Experimental and numerical investigations of thermal transport mechanisms in porous materials for thermal protection systems

Abstract

Thermal protection systems (TPS) are essential for atmospheric reentry vehicles. They protect the vehicles from the extreme heat generated by its propulsion systems and the high aerodynamic drag encountered during planetary entry. Porous materials, among others, have been extensively used to build TPS due to their advantageous characteristics such as low thermal conductivity, lightweight design, high reliability, and cost-effectiveness. Central to the design and application of porous TPS materials is a comprehensive understanding of the underlying heat transfer mechanisms within them, as well as our ability to accurately model and predict their thermal transport properties. Heat transfer through a porous medium includes combined contributions from conduction along solid matrix, radiation across voids (pores), and conduction through gases filling the voids. Although this qualitative picture of the heat transfer mechanisms is well accepted, a quantitative understanding of the contribution of each individual mechanism is still lacking, primarily due to the complex morphology of the porous materials and the intrinsically coupling nature of different mechanisms across scales. To that end, this study aims to experimentally quantify thermal transport mechanisms in porous materials by creatively isolating individual mechanisms. Model porous media were fabricated from silicon and glass wafers employing microfabrication techniques, which were then tested with a customized thermal test apparatus.
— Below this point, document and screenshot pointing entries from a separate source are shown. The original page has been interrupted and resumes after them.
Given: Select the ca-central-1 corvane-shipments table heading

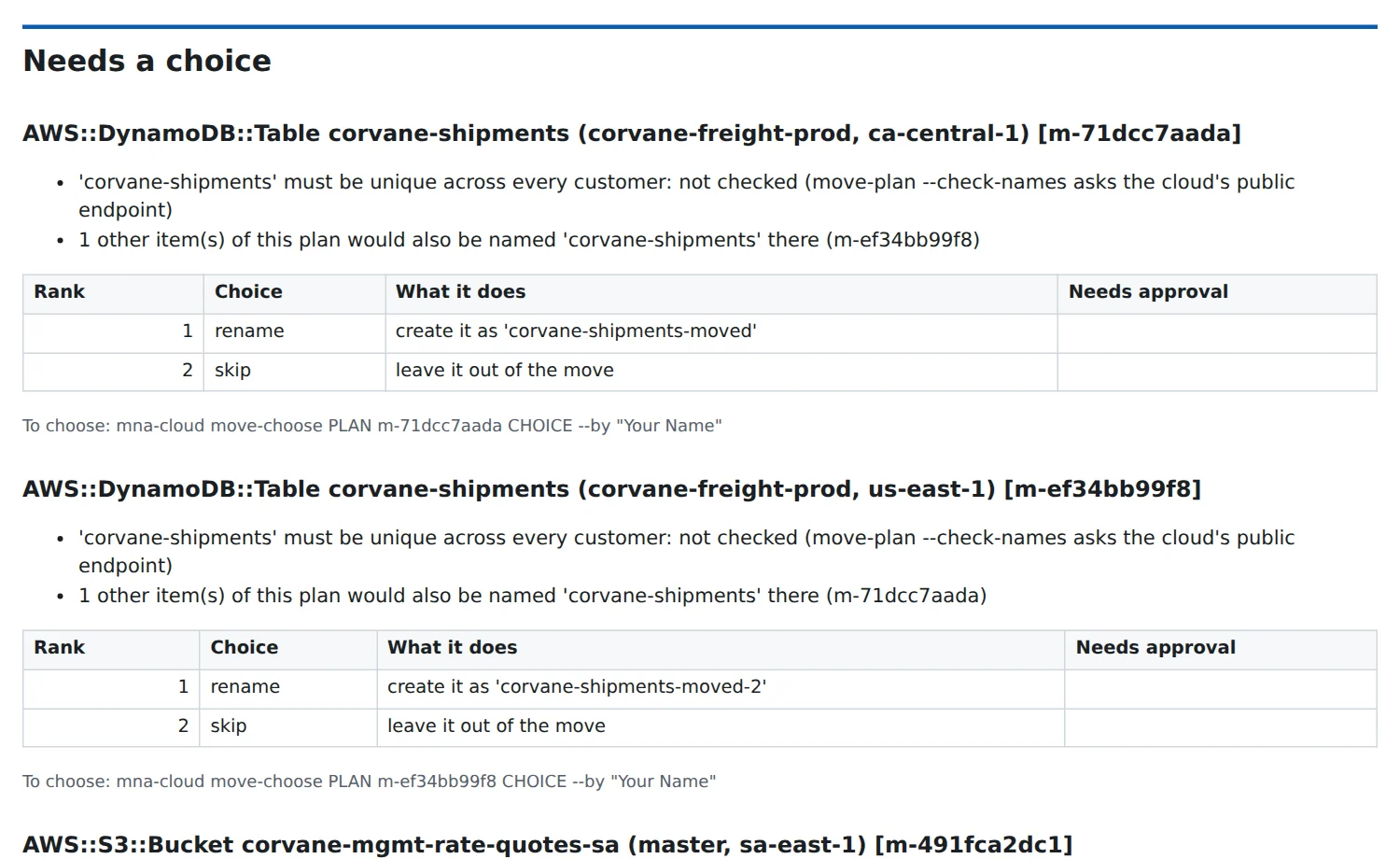Looking at the screenshot, I should coord(632,134).
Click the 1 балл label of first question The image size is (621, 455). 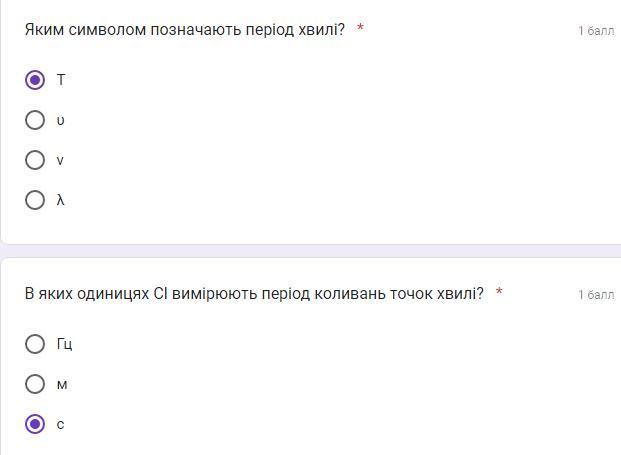pyautogui.click(x=596, y=31)
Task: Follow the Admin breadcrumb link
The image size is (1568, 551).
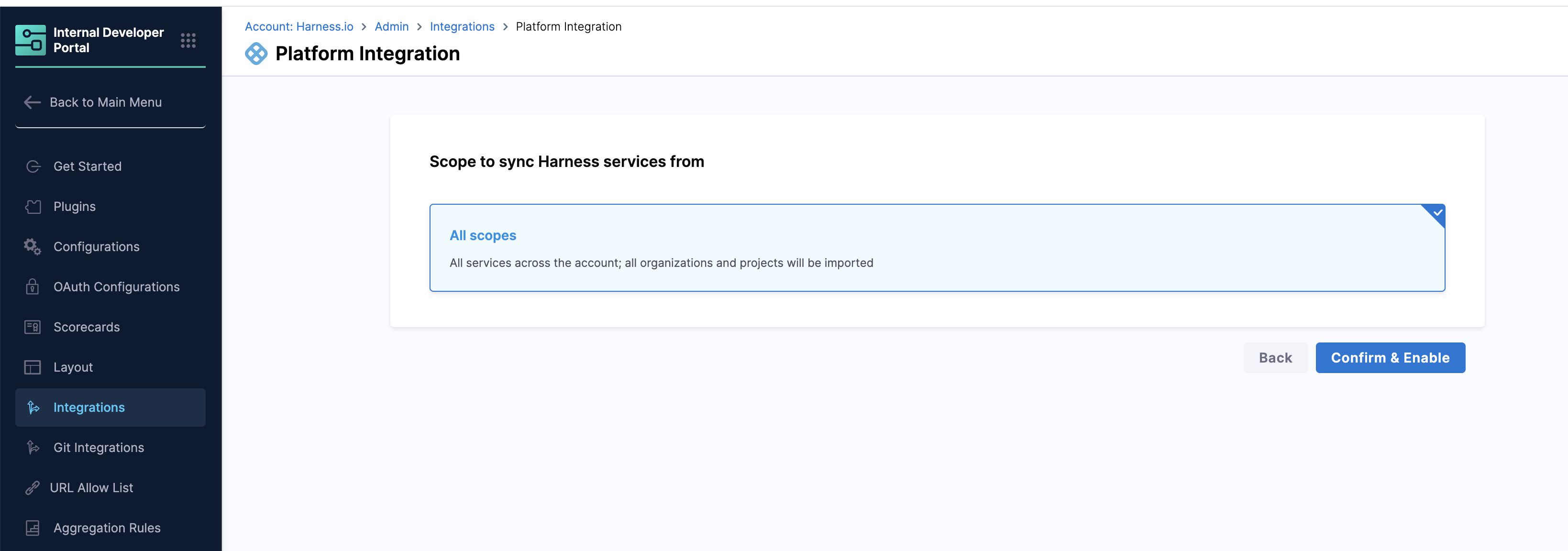Action: [x=391, y=26]
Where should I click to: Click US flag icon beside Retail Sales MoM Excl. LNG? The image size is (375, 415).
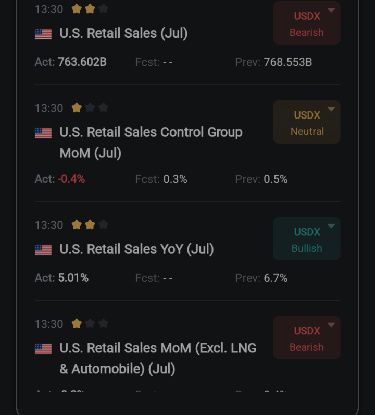coord(43,348)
The results indicate that solid conduction dominates at lower temperatures, reaching a peak contribution of 70% at a hot side temperature of 101.1°C. In contrast, at higher temperatures, gas conduction and radiation become more prominent, with their peak contributions rising to 72% and 10.3%, respectively, at a hot side temperature of 295°C. Moreover, the experimental results are validated by numerical simulation using StarCCM+.